**TEXTAUSZUG:**
######

Des einen Freud, des anderen Freud
»Freud — Jenseits des Glaubens« spielt in den letzten Tagen Sigmund Freuds im Londoner Exil. In Regisseur Matt Browns Version der Geschichte bekommt er 1939 Besuch von C.S. Lewis, dem Autor von »Die Chroniken von Narnia«. Aus Lewis’ Brautwerben um Freuds Tochter Anna entspinnt sich ein Rededuell um Religion, Moral und Vater-Tochter-Bindungen. Gespielt wird der Begründer der Psychoanalyse von Anthony Hopkins.
Sigmund Freud, den Künsten eigentlich zugetan, hielt selbst nichts vom Kino. Noch zu seinen Lebzeiten lehnte er das gutdotierte Angebot Samuel Goldwyns ab, an einem Werk über Kleopatra mitzuwirken. Seriöser wirkte vermutlich ein Ersuchen des großen Stummfilm-Regisseurs G.W. Pabst. Aber »Geheimnisse einer Seele« (1925) schrieben dann zwei andere Psychoanalytiker, basierend auf wahren Fallgeschichten.

######

**BEREITGESTELLTES MATERIAL:**
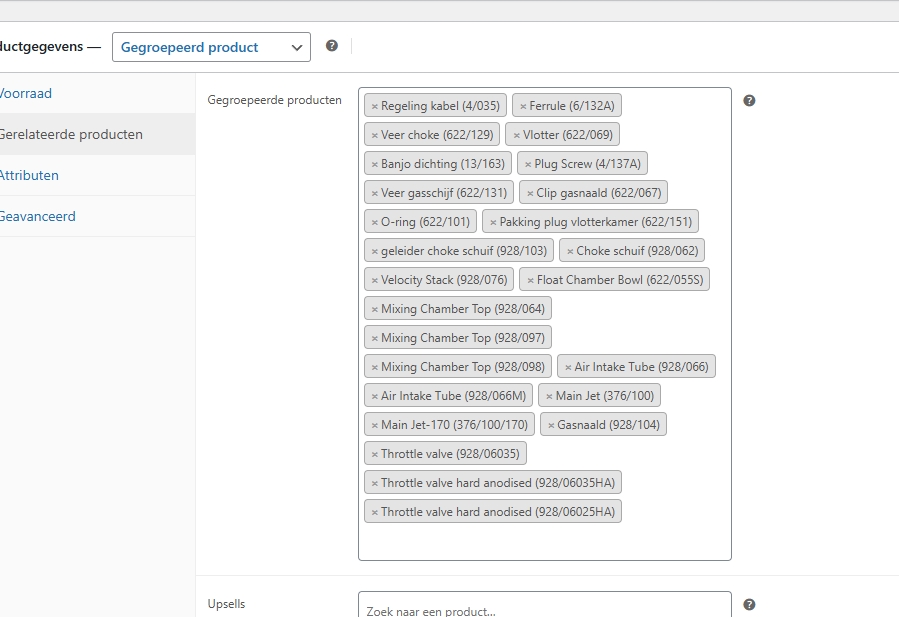Remove the Velocity Stack (928/076) tag
899x617 pixels.
[375, 280]
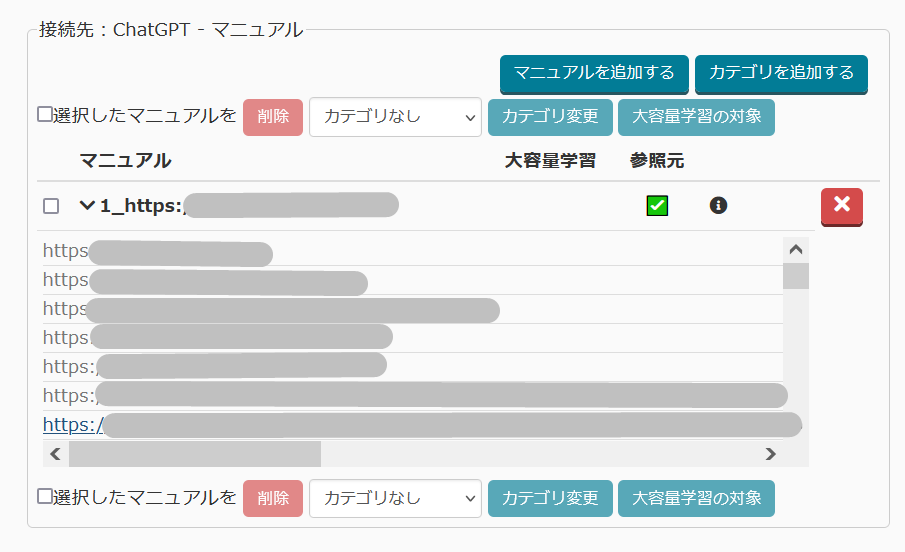Image resolution: width=905 pixels, height=552 pixels.
Task: Click the top カテゴリ変更 button
Action: (550, 116)
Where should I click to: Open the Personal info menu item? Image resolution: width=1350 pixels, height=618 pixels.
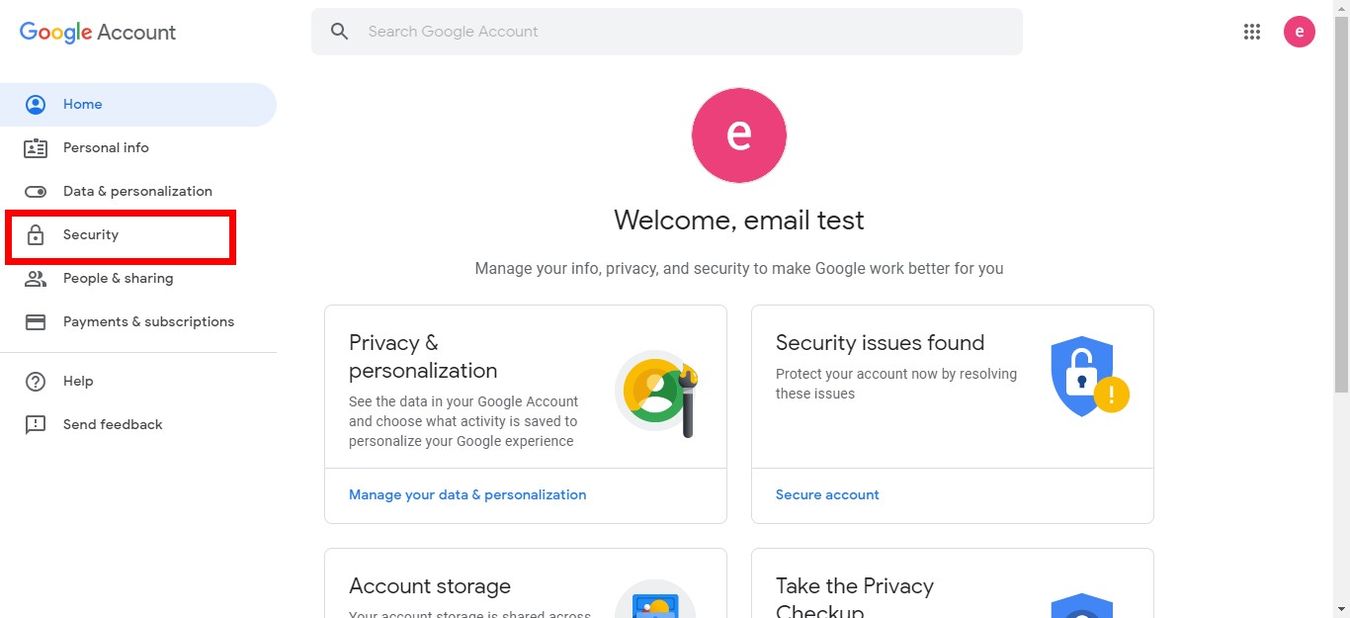coord(106,148)
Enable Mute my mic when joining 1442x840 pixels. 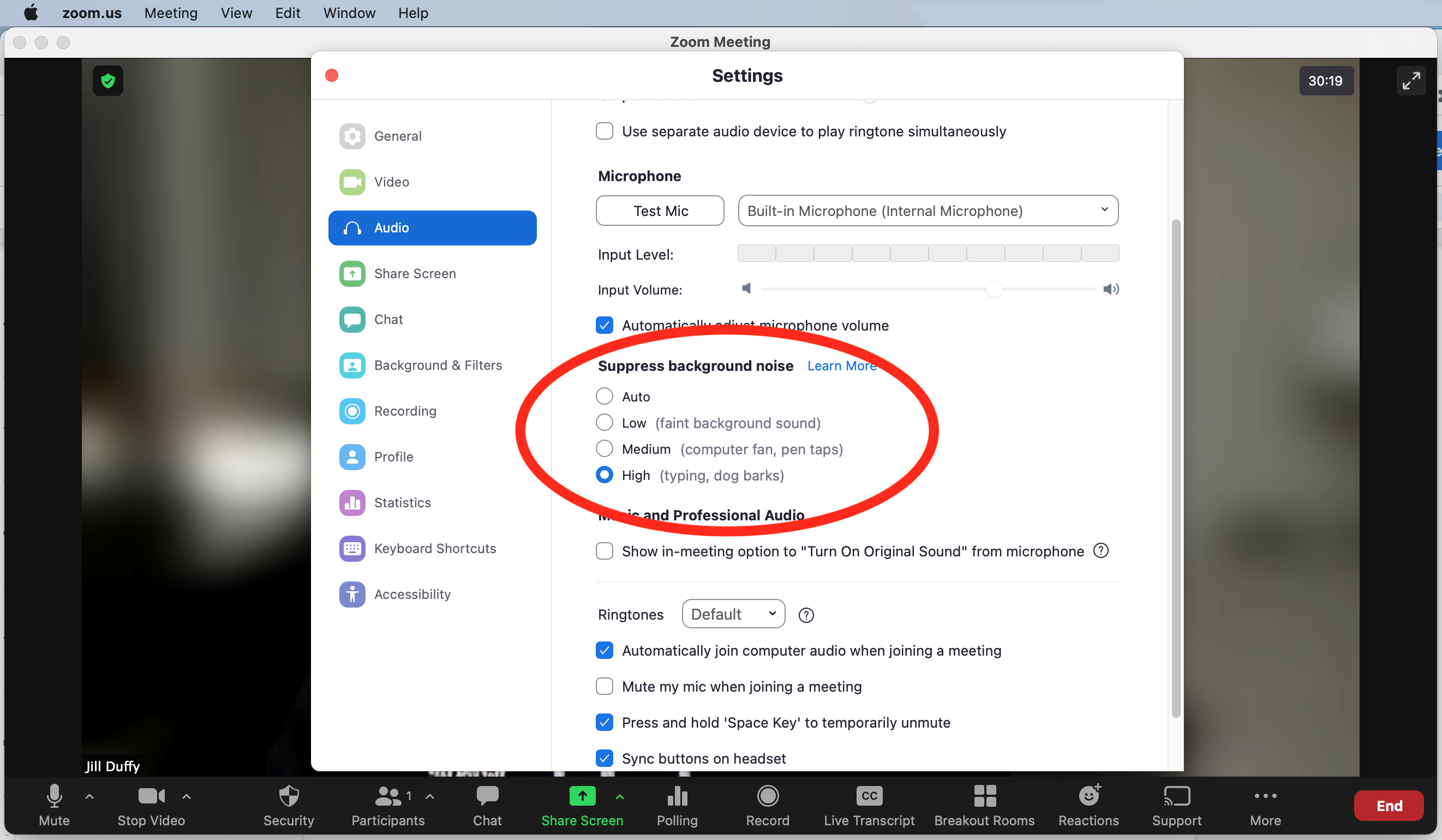pyautogui.click(x=604, y=686)
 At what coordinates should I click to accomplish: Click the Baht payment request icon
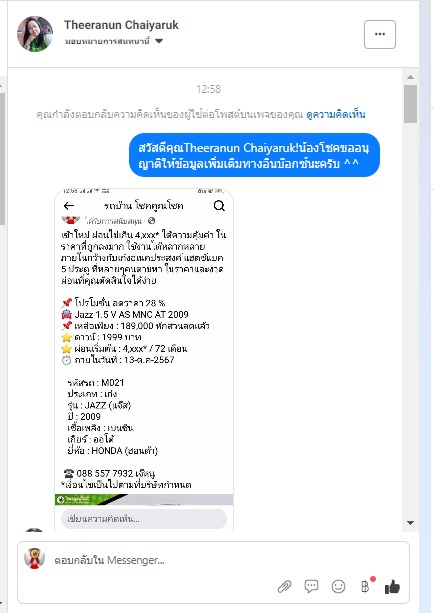click(366, 586)
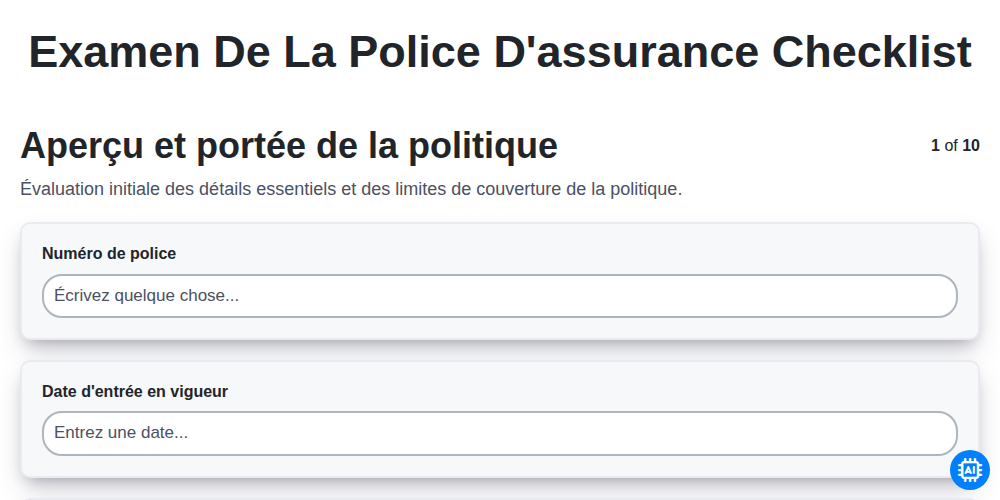Screen dimensions: 1000x500
Task: Click the 'Aperçu et portée de la politique' heading
Action: tap(289, 145)
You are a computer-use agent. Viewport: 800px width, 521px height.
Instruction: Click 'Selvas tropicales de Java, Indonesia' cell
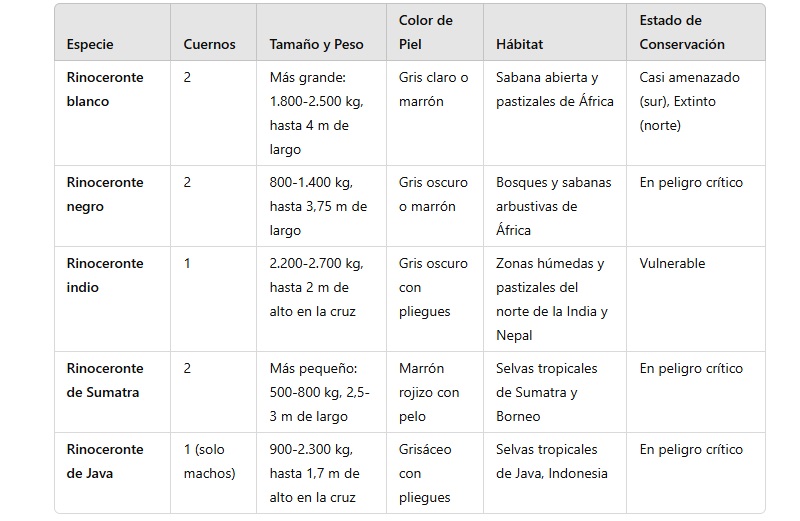pos(552,461)

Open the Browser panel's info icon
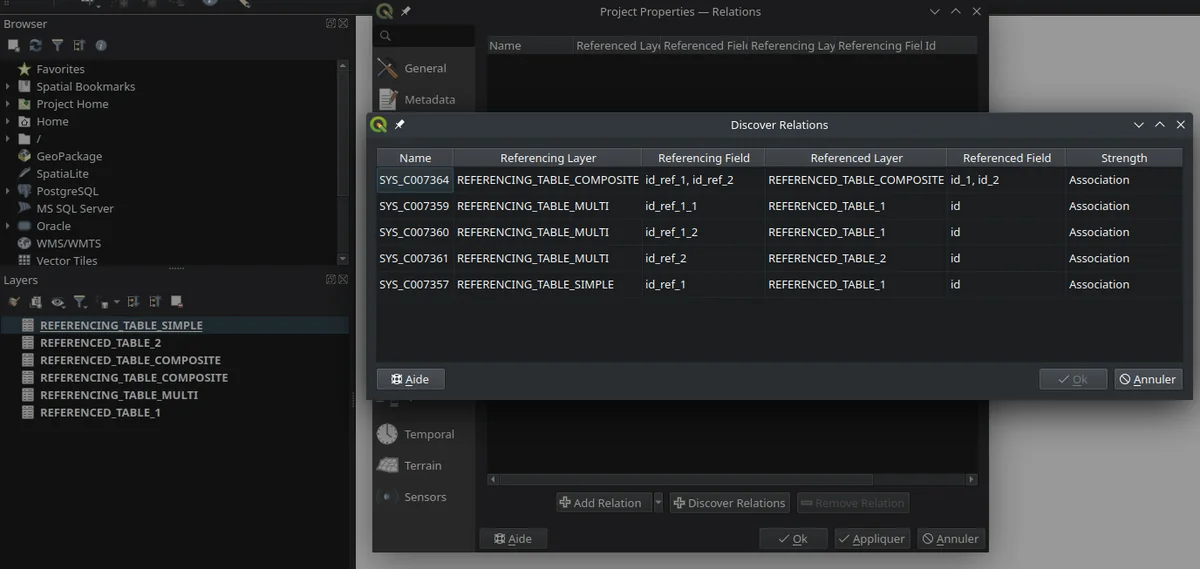101,45
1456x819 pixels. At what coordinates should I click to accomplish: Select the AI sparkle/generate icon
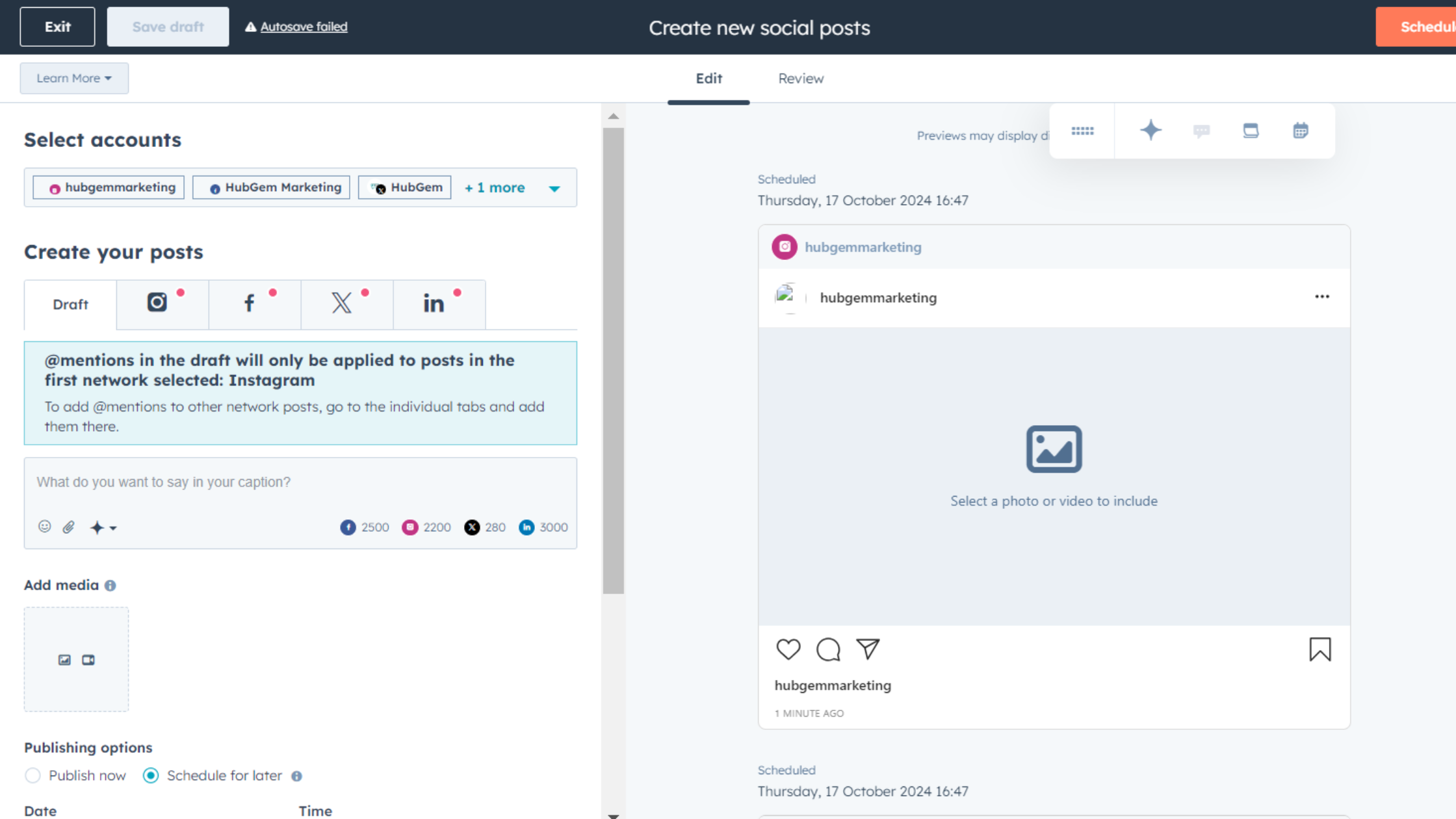[x=1150, y=130]
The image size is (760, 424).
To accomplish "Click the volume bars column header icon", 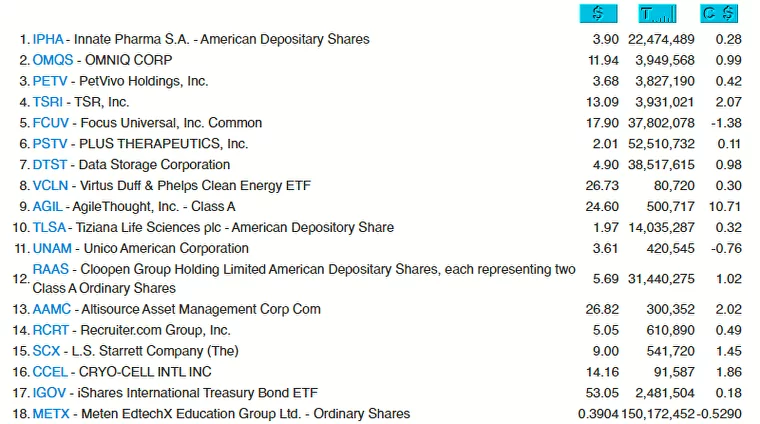I will click(657, 14).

######

**AUFTRAG:** Führen Sie den Text über Sigmund Freud und das Kino im Anschluss an seinen letzten Satz weiter. Die Zeilen sind gesondertes Material und gehören nicht zum Text über Sigmund Freud und das Kino.

**SCHRIFTLICHE ANTWORT:**
1962 versuchte sich Noir-Regisseur John Huston an »Freud« — als Drehbuchautor fragte er ausgerechnet Jean-Paul Sartre an. Der Existenzphilosoph und erklärte Anti-Psychologe lieferte ein mehrere hundert Seiten dickes Skript ab, das Huston verwarf. Hustons »Freud« folgt schließlich zentralen biografischen Stationen. Freud ringt in Wien um Anerkennung. Die umstrittene »Hysterie« erscheint ihm als Ausdruck unterdrückter, widerstrebender Gefühlsregungen, denen er zur Artikulation verhilft. Freuds akademische Kollegen lehnen seine bahnbrechenden Erkenntnisse ab, spätestens als er — Huston erzählt dies entlang konkreter Fälle — die Sexualität des Kleinkindes und damit den Ödipuskomplex »entdeckt«.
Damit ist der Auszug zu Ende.